背後から追ってくる気配を感じながらもそれほど距離を詰められていないのは、多分にこの2つのスキルのおかげだろう。

時折振り返りながら細かく魔法で攻撃してはいるものの、魔力の残量が気になってたいした足止めにはなっていない様子である。それでも背後はどうしても気になってしまう。追われている感覚は本能的な恐怖を煽られるし、なによりあのオカルティックなお面が単純に怖い!なにあのお面!!仮面!?どっちでもいいけどあんなの視界の暴力だ!!


(走ってるだけじゃっ、……時期に追いつかれるっ)

どうにかしてジークベルトのいる所に合流出来ないだろうかと、奏多は懸命に考える。
けれど走りながらではろくな案は出てこない。闇雲に走り出したせいで方向感覚も定まらない。けれど、止まるわけにもいかなかった。

(せめて、どこか身を隠せる場所とかっ)

視線を忙しなく動かしてみても、そんな都合の良い場所なんて簡単に見つかるはずもない。ならば結局は、追手を振り切るしかないのだ。

(仕方ない、魔力量は気にせず一発強めの氷魔法をっ)

ブチかまして足止めしようと、覚悟を決めたその時だった。


「えっ、あっ!?」

ずるり、と足元が滑った。えっ?と視線を落とすとなんとその先は崖であった。うそでしょ?と思ったのも一瞬で、そのまま崖から転落するのも一瞬だった。
ガツン!と頭を何かに打ちつけた衝撃を最後に、奏多の意識はぷっつりと途切れる。


遠くで、獣の咆哮を聞いた気がした。



















獣の息遣いがした。

ハッハッと息のかかる感触、生温かい舌の感触、肌触りの良いフサフサの毛並みの感触…

あれ?私犬なんて飼ってたっけ??などと寝ぼけた頭で目を覚ますと、そこは崖下だった。
そこで奏多は瞬時に思い出す。自分が足を滑らせ、崖から落下したことを。

「あっ、あたま…」

咄嗟にぶつけたはずの場所を手で押さえる。するとぬるりとした血の感触がした。ひえっ、と思わず悲鳴をあげたものの、何故かそこまで痛みは感じなかった。
よくよく確認してみると傷口のあたりの血は既に固まっているようで、触ってみた感触では傷もひらいてる様子はない。

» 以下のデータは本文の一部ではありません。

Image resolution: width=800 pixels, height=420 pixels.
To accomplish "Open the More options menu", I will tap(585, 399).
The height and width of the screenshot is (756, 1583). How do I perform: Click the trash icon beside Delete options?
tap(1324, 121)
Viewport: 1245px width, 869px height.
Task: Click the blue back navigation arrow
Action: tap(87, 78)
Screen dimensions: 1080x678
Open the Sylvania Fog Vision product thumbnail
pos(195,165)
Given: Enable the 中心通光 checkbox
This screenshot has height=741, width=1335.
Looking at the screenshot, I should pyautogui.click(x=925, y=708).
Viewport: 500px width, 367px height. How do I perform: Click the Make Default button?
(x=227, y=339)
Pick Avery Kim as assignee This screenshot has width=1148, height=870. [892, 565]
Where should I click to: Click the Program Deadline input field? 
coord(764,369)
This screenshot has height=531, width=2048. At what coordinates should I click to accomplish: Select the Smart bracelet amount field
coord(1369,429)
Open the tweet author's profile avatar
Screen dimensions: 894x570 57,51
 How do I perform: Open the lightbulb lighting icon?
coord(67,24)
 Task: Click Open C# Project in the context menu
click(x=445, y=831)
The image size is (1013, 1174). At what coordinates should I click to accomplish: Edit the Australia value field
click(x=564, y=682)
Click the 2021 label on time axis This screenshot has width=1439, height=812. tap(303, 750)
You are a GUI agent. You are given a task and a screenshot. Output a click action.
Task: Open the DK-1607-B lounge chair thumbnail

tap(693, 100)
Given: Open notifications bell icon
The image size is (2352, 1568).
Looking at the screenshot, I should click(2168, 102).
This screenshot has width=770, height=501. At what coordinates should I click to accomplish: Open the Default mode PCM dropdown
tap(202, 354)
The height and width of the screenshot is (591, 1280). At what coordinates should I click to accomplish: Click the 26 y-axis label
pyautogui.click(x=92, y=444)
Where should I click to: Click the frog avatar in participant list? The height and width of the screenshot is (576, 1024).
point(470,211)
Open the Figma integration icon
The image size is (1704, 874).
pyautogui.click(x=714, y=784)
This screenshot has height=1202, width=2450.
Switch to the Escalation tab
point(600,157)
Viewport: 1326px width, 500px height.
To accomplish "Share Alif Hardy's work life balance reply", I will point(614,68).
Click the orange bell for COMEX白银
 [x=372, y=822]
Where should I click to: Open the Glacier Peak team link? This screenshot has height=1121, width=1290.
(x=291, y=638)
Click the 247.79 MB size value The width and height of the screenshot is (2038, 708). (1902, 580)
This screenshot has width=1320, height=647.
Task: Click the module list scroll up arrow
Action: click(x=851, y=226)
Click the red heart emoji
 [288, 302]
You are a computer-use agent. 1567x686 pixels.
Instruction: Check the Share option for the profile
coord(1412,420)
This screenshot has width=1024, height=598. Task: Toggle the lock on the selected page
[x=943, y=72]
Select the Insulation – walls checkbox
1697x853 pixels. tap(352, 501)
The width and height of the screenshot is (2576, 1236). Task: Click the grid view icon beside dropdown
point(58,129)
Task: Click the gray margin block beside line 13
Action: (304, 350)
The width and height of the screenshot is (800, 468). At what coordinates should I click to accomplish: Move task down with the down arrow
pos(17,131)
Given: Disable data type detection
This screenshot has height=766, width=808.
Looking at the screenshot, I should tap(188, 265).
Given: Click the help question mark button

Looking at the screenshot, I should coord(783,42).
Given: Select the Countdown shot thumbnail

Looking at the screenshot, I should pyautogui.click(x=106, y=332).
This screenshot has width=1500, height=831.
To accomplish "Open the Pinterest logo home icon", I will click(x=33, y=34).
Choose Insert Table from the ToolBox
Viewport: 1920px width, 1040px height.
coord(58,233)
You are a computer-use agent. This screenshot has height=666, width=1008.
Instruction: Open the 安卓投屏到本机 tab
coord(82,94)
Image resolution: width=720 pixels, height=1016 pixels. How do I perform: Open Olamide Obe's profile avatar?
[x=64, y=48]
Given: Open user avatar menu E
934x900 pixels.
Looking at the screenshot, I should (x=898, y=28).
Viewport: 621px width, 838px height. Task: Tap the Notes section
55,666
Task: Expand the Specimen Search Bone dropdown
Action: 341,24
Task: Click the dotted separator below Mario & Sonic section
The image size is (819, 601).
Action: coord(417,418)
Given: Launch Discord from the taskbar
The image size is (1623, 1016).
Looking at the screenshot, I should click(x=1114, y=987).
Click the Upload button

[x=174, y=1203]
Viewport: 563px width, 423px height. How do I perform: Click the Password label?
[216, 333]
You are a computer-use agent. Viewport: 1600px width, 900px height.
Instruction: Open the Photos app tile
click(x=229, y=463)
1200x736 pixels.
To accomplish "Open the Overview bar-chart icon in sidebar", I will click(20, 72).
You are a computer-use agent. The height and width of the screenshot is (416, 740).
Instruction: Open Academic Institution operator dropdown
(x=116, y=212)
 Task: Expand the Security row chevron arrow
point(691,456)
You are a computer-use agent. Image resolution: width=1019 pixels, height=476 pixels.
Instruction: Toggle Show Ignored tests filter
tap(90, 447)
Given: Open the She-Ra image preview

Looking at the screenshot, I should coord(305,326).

なんでだろう?と奏多は首を傾げる。この血の量でこんなにすぐに傷口が塞がることなどあるだろうか??
自分の倒れていた場所を確認しても、かなりの血痕が残っている。それに、意識を失う前に感じたあの衝撃…

(あんなに痛かったのに、もう治ってるなんてありえない)

奏多は頭上を見上げる。あそこから落ちたなら、かなりの高さから転げ落ちたことになる。
なのに、怪我をした様子もない。ぶつけたはずの頭の痛みさえない。これはさすがに、おかしいのではないだろうか…?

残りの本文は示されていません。